At Long-Rang, Hanzo can beat Mei with Ibusei's Gas Cloud and Mei can beat Hanzo with her Massive Water Dragon, but Hanzo is more likely to pull Ibusei as his opening move than Mei is to pull her Water-Dragon, as she's never started with a Massive Suiton technique. If the fight goes into CQC. Hanzo could get killed by Mei's Acidic mist, but Mei could get killed by poisoned weapons, poison breath, and Ibusei taking her by surprise just as easily. Hanzo simply has more win conditions than Mei does, and this is w/o knowing all of Hanzo's capabilities. And i'm assuming this is Rusty-Hanzo as otherwise Prime-Hanzo easily wins.


----------



## Icegaze (Apr 14, 2015)

Turrin said:


> At Long-Rang, Hanzo can beat Mei with Ibusei's Gas Cloud and Mei can beat Hanzo with her Massive Water Dragon, but Hanzo is more likely to pull Ibusei as his opening move than Mei is to pull her Water-Dragon, as she's never started with a Massive Suiton technique. If the fight goes into CQC. Hanzo could get killed by Mei's Acidic mist, but Mei could get killed by poisoned weapons, poison breath, and Ibusei taking her by surprise just as easily. Hanzo simply has more win conditions than Mei does, and this is w/o knowing all of Hanzo's capabilities. And i'm assuming this is Rusty-Hanzo as otherwise Prime-Hanzo easily wins.

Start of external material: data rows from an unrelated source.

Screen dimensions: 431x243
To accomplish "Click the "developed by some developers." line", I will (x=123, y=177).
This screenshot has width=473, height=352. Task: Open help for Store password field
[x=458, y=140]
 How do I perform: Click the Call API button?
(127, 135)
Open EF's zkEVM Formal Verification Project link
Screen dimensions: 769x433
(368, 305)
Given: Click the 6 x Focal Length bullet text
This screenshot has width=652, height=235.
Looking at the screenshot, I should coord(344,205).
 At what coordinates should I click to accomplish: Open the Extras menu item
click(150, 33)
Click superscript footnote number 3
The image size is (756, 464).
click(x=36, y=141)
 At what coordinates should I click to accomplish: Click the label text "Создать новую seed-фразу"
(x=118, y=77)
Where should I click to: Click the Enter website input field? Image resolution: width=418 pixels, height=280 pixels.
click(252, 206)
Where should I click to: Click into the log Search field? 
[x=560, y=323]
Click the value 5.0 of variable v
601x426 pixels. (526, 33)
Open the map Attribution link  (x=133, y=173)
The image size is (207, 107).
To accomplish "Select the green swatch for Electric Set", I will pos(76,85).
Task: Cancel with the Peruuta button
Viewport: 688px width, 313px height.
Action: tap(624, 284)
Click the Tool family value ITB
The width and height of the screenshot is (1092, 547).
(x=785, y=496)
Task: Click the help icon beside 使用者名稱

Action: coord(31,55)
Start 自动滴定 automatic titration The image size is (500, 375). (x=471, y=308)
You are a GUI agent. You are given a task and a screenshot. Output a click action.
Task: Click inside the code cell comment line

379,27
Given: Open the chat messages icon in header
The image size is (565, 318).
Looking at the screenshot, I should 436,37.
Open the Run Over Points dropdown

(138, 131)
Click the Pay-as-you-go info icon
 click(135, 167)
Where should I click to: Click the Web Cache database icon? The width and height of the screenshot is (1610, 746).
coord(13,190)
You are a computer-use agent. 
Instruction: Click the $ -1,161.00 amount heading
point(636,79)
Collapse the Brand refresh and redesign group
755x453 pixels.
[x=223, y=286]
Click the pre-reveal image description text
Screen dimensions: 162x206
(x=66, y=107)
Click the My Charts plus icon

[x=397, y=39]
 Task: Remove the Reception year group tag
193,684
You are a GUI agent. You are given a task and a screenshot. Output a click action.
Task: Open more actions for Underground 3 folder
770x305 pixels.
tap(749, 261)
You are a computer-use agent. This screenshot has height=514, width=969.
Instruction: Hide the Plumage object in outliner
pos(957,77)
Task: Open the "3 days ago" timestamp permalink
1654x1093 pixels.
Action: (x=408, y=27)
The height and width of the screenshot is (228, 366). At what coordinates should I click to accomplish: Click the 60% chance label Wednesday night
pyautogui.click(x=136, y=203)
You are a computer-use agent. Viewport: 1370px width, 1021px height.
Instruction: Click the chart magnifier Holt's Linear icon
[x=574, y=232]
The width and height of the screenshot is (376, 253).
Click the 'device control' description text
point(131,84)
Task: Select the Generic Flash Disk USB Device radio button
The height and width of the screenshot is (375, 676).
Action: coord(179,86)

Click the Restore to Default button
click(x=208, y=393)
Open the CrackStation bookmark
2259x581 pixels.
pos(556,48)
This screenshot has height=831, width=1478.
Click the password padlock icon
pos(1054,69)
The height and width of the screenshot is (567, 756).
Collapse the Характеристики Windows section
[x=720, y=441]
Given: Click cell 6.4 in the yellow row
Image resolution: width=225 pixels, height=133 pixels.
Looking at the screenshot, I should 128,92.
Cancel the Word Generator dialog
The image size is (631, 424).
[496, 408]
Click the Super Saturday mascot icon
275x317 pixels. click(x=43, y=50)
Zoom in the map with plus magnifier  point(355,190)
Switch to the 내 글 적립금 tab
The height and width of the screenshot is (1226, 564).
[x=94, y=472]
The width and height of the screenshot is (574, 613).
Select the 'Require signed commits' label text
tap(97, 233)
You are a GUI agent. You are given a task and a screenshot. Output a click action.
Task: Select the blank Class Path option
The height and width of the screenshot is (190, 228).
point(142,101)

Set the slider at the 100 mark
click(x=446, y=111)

fairly convenient post. she didnt use it against sasuke cuz the situation called for acid mist which can melt susanoo defense. same reason she used lava against madara. 
she can use flood dragon off the bat if she deems it necessary. though i see no reason why acid mist doesnt eat through the poison gas killing ibuse and hanzo 

why would she go into cqc?  ur arguments sound desperate. she is a mid range fighter. thats no different from saying if deidara goes cqc. its silly to even post such. u can do better

acid mist is not cqc. Mei had to reduce the Ph or she could have melted everyone in the next room once sasuke broke through the hall way. 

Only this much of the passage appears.